Reporters Without Borders (RSF) is deeply saddened to learn that Swiss journalist Véronique Robert died yesterday in Paris from injuries received when an explosive device went off in the northern Iraqi city of Mosul on 19 June.
She was the third journalist to die from injuries sustained in the same explosion, following French reporter Stéphan Villeneuve and their Iraqi Kurdish fixer Bakhtiar Haddad. All three were on assignment in Mosul for the France 2 TV channel’s current affairs programme Envoyé Spécial.
Samuel Forey, a French freelance journalist who was with them, was slightly injured by the same explosion.
“There are too many headstones in the cemetery of international reporters killed in the field, including Patrick Bourrat in Kuwait, Jean Hélène in Côte d’Ivoire, Lucas Dolega in Tunisia, Gilles Jacquier, Rémi Ochlik and Olivier Voisin in Syria, Ghislaine Dupont and Claude Verlon in Mali, Camille Lepage in Central African Republic and Bakhtiyar Haddad, Stéphan Villeneuve and Véronique Robert in Iraq, to mention only the most recent,” RSF secretary-general Christophe Deloire said.

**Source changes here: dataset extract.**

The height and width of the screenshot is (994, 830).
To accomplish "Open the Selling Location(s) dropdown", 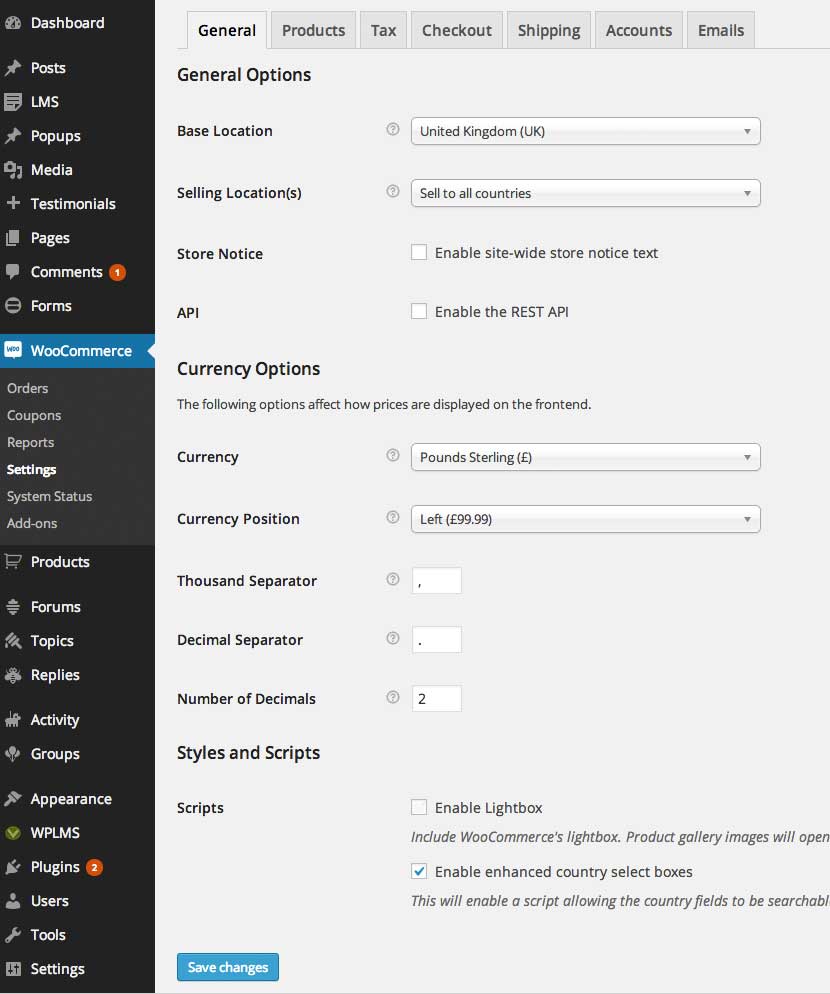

“The community of international reporters hadn’t finished patching its wounds before its blood flowed again. Véronique Robert’s death deepens the sadness of all those who are committed to international reporting and who believe that it is honourable role of journalists to be the witnesses of human tragedies.”
RSF shares the grief of Véronique Robert’s family and friends.